Wanda Izabela Pełczyńska (6 January 1894 - 5 September 1976) was a Polish journalist, educator and politician. She served in the Legislative Sejm for the Second Polish Republic from 1935 to 1938.

The daughter of Józef Filipkowski, a railway engineer, and Zofia Kwiatkowska, she was born Wanda Izabela Filipkowska in Puerto Rico. She took teaching courses in Warsaw and studied Polish at Jagiellonian University.

During World War I, she was a courier in the 1st Brigade, Polish Legions. In 1919, she was head of couriers for the Lithuanian-Belarusian Front. In 1920, she began teaching at a teacher's college in Warsaw. From 1923 to 1926, she was editor for Bluszcz, from 1927 to 1931, was editor of Kobiety Współczesnej and, from 1927 to 1934, she was co-editor of Młodej Matki.

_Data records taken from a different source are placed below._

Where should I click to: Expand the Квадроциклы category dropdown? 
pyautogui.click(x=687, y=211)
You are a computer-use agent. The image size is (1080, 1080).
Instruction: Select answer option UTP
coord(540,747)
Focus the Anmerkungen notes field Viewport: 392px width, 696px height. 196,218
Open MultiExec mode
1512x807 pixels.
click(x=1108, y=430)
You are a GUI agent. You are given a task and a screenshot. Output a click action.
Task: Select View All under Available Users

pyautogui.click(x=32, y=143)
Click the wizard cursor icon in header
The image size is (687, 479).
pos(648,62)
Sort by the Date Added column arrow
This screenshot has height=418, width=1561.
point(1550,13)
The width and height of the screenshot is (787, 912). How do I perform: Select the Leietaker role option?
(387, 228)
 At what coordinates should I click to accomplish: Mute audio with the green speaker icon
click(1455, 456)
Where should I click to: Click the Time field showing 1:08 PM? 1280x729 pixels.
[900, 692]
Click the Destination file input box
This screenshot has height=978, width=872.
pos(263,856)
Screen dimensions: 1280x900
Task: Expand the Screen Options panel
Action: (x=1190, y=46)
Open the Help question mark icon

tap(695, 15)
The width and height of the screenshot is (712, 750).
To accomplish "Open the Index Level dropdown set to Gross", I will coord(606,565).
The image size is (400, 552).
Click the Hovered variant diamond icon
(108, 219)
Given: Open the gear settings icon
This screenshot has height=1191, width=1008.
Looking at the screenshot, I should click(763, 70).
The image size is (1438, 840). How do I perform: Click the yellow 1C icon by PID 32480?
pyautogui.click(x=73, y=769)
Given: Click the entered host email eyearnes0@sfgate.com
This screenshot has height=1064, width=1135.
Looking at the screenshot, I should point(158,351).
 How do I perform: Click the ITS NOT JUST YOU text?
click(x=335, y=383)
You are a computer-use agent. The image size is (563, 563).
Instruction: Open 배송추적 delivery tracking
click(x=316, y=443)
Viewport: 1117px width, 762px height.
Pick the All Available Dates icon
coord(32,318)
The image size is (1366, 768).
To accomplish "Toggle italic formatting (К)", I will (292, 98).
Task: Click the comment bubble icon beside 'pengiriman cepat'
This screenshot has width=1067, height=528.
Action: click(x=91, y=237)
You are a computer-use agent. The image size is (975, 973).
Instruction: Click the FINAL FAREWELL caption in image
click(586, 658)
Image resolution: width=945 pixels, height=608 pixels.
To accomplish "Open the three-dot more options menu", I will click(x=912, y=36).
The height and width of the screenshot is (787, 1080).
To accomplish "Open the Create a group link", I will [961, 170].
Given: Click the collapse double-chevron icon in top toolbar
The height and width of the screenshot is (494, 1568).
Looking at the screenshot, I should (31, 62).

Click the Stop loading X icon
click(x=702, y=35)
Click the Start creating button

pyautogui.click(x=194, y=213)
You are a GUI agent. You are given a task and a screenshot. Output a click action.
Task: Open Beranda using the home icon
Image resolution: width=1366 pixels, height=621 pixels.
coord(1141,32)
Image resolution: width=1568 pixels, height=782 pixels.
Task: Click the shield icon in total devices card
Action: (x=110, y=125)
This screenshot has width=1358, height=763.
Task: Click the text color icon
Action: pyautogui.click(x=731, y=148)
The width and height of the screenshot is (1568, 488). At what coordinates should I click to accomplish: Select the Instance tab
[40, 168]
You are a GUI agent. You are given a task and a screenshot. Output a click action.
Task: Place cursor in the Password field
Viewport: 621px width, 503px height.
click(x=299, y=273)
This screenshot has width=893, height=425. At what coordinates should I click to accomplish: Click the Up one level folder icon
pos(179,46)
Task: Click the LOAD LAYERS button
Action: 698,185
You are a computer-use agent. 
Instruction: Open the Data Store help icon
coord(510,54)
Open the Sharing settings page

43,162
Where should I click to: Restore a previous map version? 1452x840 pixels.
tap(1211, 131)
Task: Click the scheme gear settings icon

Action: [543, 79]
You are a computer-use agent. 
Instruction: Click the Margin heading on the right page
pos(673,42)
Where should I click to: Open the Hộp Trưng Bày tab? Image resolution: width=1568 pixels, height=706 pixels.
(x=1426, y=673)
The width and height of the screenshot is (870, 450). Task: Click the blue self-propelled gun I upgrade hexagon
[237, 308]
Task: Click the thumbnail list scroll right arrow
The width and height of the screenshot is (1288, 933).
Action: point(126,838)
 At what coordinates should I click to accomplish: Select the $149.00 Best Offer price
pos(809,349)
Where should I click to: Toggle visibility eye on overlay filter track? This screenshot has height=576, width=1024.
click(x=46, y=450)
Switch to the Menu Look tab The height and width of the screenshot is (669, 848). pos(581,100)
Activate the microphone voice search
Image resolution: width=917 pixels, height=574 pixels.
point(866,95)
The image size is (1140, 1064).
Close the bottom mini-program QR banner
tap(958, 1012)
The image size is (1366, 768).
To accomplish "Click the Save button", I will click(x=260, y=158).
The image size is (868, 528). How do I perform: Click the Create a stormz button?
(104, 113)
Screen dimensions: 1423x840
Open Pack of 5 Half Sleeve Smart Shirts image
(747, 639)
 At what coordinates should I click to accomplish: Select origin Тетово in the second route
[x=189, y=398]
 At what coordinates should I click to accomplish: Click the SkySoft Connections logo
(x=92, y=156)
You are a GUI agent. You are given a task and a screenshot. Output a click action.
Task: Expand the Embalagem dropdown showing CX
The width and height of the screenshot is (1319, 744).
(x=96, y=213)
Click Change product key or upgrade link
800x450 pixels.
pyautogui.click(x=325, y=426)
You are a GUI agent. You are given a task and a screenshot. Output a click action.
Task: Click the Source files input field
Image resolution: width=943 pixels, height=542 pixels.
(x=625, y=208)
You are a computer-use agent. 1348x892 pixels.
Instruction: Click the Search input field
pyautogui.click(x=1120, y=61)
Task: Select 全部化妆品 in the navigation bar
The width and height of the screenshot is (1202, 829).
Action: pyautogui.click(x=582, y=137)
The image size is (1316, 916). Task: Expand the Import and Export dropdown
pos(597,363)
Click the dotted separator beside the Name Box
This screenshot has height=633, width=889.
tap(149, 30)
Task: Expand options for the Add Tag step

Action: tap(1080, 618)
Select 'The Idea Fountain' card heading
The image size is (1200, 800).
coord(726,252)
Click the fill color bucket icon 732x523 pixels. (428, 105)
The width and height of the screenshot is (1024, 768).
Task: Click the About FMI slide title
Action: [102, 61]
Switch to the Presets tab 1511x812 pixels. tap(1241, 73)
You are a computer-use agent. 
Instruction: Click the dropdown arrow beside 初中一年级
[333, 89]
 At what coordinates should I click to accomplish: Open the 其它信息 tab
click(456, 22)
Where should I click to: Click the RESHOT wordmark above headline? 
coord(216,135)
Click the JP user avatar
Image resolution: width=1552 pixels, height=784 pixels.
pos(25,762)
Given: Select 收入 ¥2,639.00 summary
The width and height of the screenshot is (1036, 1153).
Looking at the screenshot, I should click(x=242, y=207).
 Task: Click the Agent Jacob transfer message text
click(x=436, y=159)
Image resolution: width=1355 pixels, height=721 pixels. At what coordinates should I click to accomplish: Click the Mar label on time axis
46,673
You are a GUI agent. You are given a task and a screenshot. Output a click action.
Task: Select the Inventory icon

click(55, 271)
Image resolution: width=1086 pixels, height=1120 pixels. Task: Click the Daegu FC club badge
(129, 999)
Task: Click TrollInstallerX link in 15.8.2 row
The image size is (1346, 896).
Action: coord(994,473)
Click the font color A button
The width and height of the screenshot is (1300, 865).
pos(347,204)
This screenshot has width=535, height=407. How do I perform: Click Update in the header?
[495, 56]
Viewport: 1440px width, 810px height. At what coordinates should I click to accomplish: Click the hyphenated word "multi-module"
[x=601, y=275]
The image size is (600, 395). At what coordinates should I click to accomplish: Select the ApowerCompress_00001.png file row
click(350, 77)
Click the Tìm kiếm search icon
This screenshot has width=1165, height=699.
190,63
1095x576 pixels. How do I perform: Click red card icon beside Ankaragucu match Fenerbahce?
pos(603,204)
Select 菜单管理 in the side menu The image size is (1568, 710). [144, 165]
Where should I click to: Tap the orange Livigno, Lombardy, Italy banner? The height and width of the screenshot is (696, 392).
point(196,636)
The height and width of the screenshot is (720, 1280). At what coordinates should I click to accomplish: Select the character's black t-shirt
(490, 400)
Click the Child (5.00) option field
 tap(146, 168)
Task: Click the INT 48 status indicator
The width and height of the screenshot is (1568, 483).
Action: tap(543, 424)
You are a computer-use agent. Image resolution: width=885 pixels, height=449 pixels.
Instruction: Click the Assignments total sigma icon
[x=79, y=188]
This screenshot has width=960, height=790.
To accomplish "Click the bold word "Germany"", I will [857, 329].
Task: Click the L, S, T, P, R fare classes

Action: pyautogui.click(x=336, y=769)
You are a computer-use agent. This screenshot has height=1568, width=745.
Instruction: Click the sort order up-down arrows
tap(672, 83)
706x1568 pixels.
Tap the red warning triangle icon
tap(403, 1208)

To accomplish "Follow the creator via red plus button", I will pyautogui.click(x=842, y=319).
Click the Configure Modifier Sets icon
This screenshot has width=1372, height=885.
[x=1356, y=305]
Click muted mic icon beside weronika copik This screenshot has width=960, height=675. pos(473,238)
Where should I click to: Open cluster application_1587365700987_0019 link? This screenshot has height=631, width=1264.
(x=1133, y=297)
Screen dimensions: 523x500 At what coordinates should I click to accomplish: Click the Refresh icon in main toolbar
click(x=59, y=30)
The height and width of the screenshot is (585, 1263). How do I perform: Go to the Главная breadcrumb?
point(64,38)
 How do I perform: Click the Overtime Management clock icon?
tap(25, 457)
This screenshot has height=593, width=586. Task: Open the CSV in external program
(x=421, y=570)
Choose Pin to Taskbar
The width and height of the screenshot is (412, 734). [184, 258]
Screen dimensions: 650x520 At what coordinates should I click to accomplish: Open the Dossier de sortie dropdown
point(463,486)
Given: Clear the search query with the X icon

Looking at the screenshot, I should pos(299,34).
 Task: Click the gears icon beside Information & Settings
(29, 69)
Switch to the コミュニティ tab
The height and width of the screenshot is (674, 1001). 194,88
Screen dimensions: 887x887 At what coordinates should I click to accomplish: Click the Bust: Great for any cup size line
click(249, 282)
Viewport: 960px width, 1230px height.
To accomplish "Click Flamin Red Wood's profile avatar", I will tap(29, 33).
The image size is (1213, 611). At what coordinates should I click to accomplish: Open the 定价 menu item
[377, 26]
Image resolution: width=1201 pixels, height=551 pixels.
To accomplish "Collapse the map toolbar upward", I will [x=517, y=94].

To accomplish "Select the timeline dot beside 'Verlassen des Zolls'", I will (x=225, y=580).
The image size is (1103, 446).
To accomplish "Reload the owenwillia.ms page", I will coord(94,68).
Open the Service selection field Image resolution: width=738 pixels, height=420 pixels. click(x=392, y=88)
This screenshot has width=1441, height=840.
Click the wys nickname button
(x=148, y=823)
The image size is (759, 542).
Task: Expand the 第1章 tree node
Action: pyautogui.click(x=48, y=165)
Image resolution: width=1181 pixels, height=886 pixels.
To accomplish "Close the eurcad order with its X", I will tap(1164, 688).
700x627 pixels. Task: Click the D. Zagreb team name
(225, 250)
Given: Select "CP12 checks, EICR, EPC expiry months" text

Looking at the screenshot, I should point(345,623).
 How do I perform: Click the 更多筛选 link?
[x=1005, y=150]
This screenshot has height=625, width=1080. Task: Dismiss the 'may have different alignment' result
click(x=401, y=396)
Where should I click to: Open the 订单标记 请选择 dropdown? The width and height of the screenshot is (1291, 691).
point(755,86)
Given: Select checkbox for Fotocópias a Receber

Pełczyńska served on the board for the Polish section of FIDAC. She was also associated with the Nonpartisan Bloc for Cooperation with the Government (BBWR). During World War II, she was associated with the Union of Armed Struggle (ZWZ) in Vilnius. She was arrested by the Soviet authorities in July 1940 and imprisoned in Lukiškės Prison and later in Warsaw. She took care of the wounded during the Warsaw Uprising. After 1945, she lived in exile in London.

In 1923, she married Tadeusz Pełczyński, a general in the Polish army. Her son Krzysztof died in the Warsaw Uprising.

She was awarded the:
- Silver Cross of the Virtuti Militari
- the Knight's Cross and the Officer's Cross in the Order of Polonia Restituta
- the Cross of Independence with Swords

She died in London at the age of 82. She was originally buried in London but was later interred in the Powązki Military Cemetery.